29 May 2015 ~ 0 Comments

Networks of Networks – NetSci 2015

The time has finally come! The NetSci conference—the place to be if you are interested in complex networks—is happening next week, from June 1st to June 5th. The venue is in Zaragoza, Spain. You can get all the information you need about the event from the official website. For the third year, I am co-organizing one of its satellite events: the Multiple Network Modeling, Analysis and Mining symposium, this year held jointly with Networks of Networks. The satellite will take place on June 2nd. As I previously said, unfortunately I am not going to be physically present in Span, and that makes me sad, because we have a phenomenal program this year.

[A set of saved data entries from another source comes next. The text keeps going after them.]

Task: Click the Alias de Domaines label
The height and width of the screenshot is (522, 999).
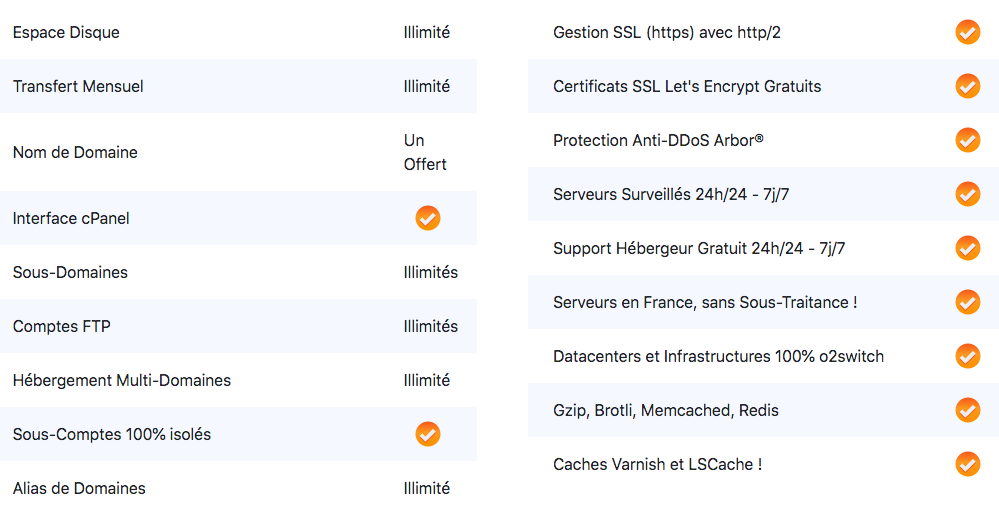Action: pyautogui.click(x=79, y=488)
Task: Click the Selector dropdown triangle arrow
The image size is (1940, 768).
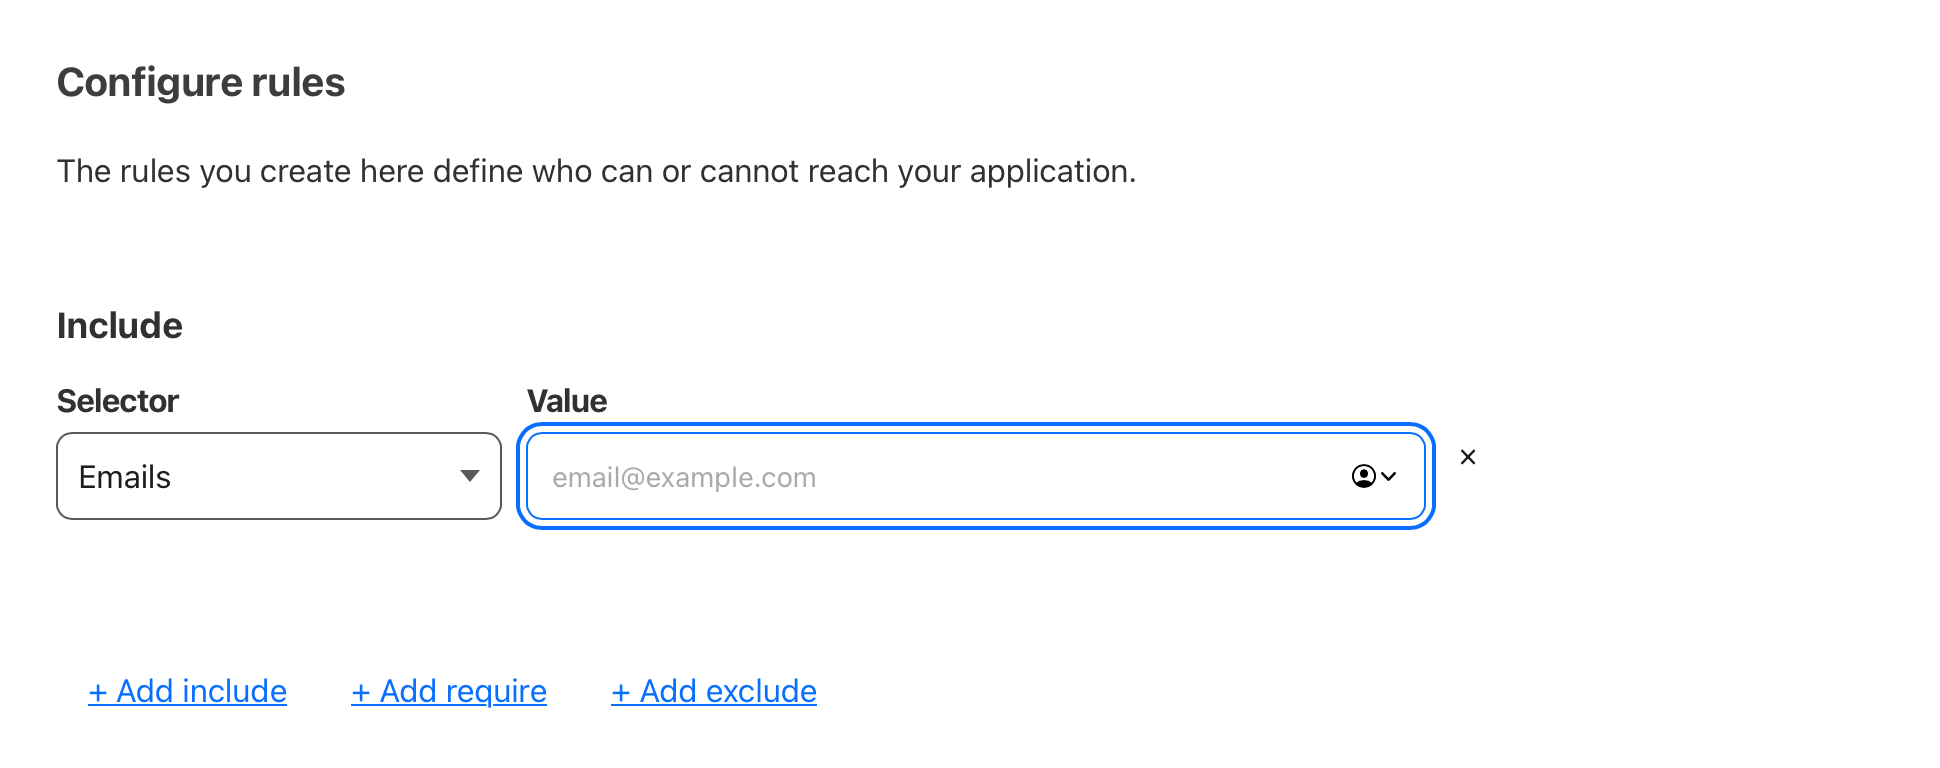Action: (469, 476)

We have four great invited speakers: Giovanni Sansavini, Rui Carvalho, Arunabha Sen and Katharina Zweig. It is a perfect mix between the infrastructure focus of the networks of networks crowd and the multidisciplinary approach of multiple networks. Sansavini works on reliability and risk engineering, while Carvalho focuses on characterizing and modeling networks in energy. Sen and Zweig provide their outstanding experience in the fields of computer networks and graph theory.

Among the contributed talks I am delighted to see that many interesting names from the network analysis crowd decided to send their work to be presented in our event. Among the highlights we have a contribution from the group of Mason Porter, who won last year’s Erdos Prize as one of the most outstanding young network scientists. I am also happy to see contributions from the group of Cellai and Gleeson, with whom I share not only an interest on multiplex networks, but also on internet memes. Contributions from groups lead by heavyweights like Schweitzer and Havlin are another sign of the attention that this event has captured.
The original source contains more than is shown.